A computational model predicts sex-specific responses to calcium channel blockers in mammalian mesenteric vascular smooth muscle.

The function of the smooth muscle cells lining the walls of mammalian systemic arteries and arterioles is to regulate the diameter of the vessels to control blood flow and blood pressure. Here, we describe an in silico model, which we call the 'Hernandez-Hernandez model', of electrical and Ca 2+ signaling in arterial myocytes based on new experimental data indicating sex-specific differences in male and female arterial myocytes from murine resistance arteries. The model suggests the fundamental ionic mechanisms underlying membrane potential and intracellular Ca 2+ signaling during the development of myogenic tone in arterial blood vessels.
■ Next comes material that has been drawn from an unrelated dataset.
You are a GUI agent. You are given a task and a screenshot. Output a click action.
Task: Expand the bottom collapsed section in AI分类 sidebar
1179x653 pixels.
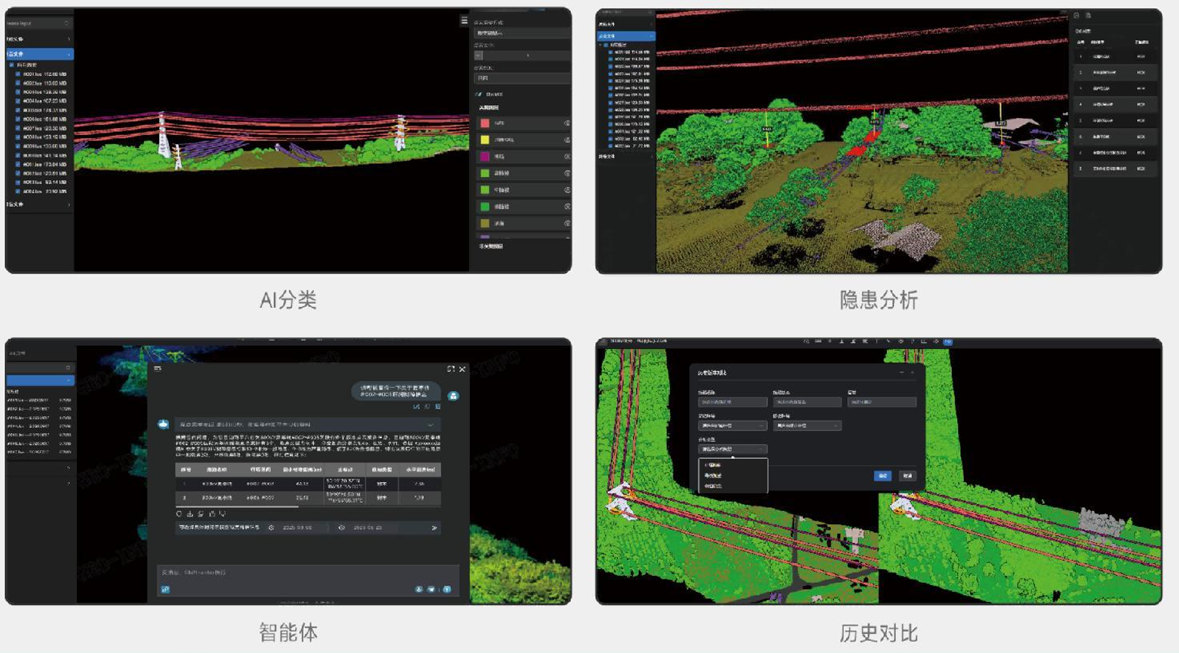pos(38,205)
Although experimental data suggest that K V 1.5 channel currents have similar amplitudes, kinetics, and voltage dependencies in male and female myocytes, simulations suggest that the K V 1.5 current is the dominant current regulating membrane potential in male myocytes. In female cells, which have larger K V 2.1 channel expression and longer time constants for activation than male myocytes, predictions from simulated female myocytes suggest that K V 2.1 plays a primary role in the control of membrane potential. Over the physiological range of membrane potentials, the gating of a small number of voltage-gated K + channels and L-type Ca 2+ channels are predicted to drive sex-specific differences in intracellular Ca 2+ and excitability. We also show that in an idealized computational model of a vessel, female arterial smooth muscle exhibits heightened sensitivity to commonly used Ca 2+ channel blockers compared to male. In summary, we present a new model framework to investigate the potential sex-specific impact of antihypertensive drugs.